Я сидела, слушала Латчинова и… я чувствовала, что в его словах есть какая-то правда.
— Только лесбиянкой я бы быть не могла — нет, никогда! — восклицаю я.
— И счастье ваше, что вы не узнали этого секрета. Это при ваших взглядах было бы большим для вас горем. Вас бы потянуло на это, как пьяницу на вино. Вы бы боролись с собой, с своей нравственной чистоплотностью, падали бы и приходили в отчаяние…
Ваше счастье, что вы не догадались, — и встретили Старка. Я повторяю, что вы счастливая женщина.
— Ну, Александр Викентьевич, значит, по вашей теории выходит, что Старк тоже не догадался и он мог быть счастлив с бароном Z.
— Нет, Татьяна Александровна, тут есть один оттенок. Женщины любят именно женщину, а мужчины… мне неловко объяснять вам это, но барон Z, не мог возбудить в Старке ничего, кроме отвращения и насмешки.
Я молчала.
— Итак, вот моя теория. Много на свете людей, переменивших свой пол. Одни знают это, другие и не подозревают.

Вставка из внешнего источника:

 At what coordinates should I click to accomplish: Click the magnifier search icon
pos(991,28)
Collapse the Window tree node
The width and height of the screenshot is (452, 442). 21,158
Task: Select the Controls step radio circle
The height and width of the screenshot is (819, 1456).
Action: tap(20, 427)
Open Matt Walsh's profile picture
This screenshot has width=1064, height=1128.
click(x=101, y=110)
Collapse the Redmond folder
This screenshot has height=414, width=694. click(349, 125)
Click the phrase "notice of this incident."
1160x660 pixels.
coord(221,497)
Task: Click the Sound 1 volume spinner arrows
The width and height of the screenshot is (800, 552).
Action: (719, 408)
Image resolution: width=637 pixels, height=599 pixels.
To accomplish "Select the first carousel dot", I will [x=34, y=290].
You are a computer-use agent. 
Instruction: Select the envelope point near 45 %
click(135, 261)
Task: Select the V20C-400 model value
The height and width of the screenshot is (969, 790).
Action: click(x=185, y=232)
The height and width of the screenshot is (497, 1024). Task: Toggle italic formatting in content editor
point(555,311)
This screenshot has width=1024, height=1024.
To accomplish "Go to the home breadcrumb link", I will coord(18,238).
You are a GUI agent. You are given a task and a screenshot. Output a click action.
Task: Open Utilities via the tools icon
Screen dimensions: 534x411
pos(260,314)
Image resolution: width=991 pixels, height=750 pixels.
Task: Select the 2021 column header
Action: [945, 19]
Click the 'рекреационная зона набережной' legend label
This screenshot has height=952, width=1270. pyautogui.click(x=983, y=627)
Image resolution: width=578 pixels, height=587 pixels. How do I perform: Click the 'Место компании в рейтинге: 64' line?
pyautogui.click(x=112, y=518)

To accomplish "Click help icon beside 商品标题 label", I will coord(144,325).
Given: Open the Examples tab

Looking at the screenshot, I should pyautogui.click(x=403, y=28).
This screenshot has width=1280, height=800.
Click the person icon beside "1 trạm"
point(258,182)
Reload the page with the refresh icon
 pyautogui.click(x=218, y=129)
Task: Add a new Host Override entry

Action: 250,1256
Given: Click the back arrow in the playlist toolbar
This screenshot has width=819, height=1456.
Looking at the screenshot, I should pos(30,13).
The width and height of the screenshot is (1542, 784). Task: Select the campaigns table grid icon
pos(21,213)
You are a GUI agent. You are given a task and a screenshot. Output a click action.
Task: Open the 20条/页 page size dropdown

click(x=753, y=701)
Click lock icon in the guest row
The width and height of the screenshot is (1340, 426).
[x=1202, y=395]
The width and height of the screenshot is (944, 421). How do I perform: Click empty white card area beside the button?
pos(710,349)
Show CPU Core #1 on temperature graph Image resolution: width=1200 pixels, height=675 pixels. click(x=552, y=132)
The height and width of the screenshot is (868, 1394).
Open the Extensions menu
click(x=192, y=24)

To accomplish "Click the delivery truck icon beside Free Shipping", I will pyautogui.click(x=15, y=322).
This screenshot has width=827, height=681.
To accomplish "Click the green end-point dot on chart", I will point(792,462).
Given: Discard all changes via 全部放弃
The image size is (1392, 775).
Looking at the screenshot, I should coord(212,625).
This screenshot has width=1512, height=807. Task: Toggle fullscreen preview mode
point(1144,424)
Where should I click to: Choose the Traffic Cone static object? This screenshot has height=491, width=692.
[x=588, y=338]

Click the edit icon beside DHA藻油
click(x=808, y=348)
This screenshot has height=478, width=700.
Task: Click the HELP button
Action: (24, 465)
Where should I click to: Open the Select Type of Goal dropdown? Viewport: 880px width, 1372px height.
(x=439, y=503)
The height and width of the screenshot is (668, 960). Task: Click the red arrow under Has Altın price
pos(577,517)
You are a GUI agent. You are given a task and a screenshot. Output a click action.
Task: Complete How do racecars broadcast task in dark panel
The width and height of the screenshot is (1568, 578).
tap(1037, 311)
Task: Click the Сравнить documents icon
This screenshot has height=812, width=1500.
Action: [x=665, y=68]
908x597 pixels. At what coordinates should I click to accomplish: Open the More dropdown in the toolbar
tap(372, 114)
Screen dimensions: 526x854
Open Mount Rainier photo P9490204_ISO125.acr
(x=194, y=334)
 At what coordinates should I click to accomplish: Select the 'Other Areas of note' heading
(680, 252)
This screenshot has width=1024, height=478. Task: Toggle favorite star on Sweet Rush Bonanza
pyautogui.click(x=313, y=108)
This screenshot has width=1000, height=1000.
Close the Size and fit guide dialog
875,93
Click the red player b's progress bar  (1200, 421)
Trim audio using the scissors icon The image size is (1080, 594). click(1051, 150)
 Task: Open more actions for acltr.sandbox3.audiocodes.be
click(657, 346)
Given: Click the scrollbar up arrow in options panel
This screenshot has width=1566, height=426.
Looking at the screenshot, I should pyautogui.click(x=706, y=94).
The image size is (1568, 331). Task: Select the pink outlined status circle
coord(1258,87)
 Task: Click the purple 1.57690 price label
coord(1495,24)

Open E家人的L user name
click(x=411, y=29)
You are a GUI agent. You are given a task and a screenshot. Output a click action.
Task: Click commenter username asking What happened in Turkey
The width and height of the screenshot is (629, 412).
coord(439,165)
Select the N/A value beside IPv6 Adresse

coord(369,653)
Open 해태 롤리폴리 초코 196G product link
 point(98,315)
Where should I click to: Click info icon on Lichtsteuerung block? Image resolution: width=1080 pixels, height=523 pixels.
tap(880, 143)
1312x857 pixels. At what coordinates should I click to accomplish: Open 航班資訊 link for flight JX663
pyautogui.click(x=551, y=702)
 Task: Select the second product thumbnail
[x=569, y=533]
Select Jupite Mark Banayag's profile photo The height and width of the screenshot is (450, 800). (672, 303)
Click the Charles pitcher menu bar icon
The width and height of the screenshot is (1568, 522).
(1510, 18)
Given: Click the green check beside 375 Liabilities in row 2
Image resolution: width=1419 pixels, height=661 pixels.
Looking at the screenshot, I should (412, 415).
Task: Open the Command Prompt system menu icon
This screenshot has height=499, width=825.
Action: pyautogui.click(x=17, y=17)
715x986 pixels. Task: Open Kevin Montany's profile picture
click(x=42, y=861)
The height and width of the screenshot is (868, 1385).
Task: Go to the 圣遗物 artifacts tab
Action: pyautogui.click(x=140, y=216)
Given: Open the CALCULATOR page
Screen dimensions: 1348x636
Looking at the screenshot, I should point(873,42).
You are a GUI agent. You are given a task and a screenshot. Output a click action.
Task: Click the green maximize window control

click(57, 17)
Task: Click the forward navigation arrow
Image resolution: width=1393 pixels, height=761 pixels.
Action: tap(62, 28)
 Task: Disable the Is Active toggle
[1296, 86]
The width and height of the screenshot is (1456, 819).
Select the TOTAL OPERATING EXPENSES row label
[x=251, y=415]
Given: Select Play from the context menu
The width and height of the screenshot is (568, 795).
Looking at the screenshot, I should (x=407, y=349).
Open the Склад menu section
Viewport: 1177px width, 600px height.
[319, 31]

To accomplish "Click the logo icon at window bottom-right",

Верна ли моя теория или ложна, не знаю, но, приняв ее, вы не будете ломать голову сами над собой.
Он с минуту помолчал и потом начал снова улыбаясь:
— Я вас, может быть, удивлю сейчас, но я чувствую себя ужасно скверно и сознаю, что это начало конца. Я недавно обратился к доктору и потребовал правду о моем здоровье. Эскулап решил, что если сделать операцию немедленно, то я проживу долго, если нет, то я имею в своем распоряжении полгода, год — самое большее.
— Александр Викентьевич! Вы согласились на операцию?!
— Нет, мой друг. Я на нее не соглашусь. Доктор обещает мне кончину без особых мучений и я ни за что не откажусь от удовольствия покончить поскорей со всей этой кутерьмой, называемой жизнью.
Я хочу говорить, умолять, но голос мой мне не повинуется. Я только беру его тонкие руки в красивых кольцах и с тоской сжимаю их.
Он смотрит на меня с таким выражением, которое я видела на его лице один только раз — в памятную ночь, когда Старк увез от меня ребенка.
В эту ночь он удерживал меня на постели и говорил: «Бедный друг, пожалейте их; кто знает, может быть, вы им всем нужнее, чем вы думаете. Если бы не они, я бы не стал вас удерживать. У меня сейчас нет ни яду, ни револьвера, но я помог бы вам дойти туда, к скале над морем. Но я знаю, что ваша жизнь нужна другим», — Останьтесь жить, хоть для нас, ведь вы всегда жили для других! — наконец могу я выговорить.
— Друг мой, я так устал, так мне хочется, наконец, покоя. Не зовите меня к жизни. Я хотел умереть еще тогда в Риме.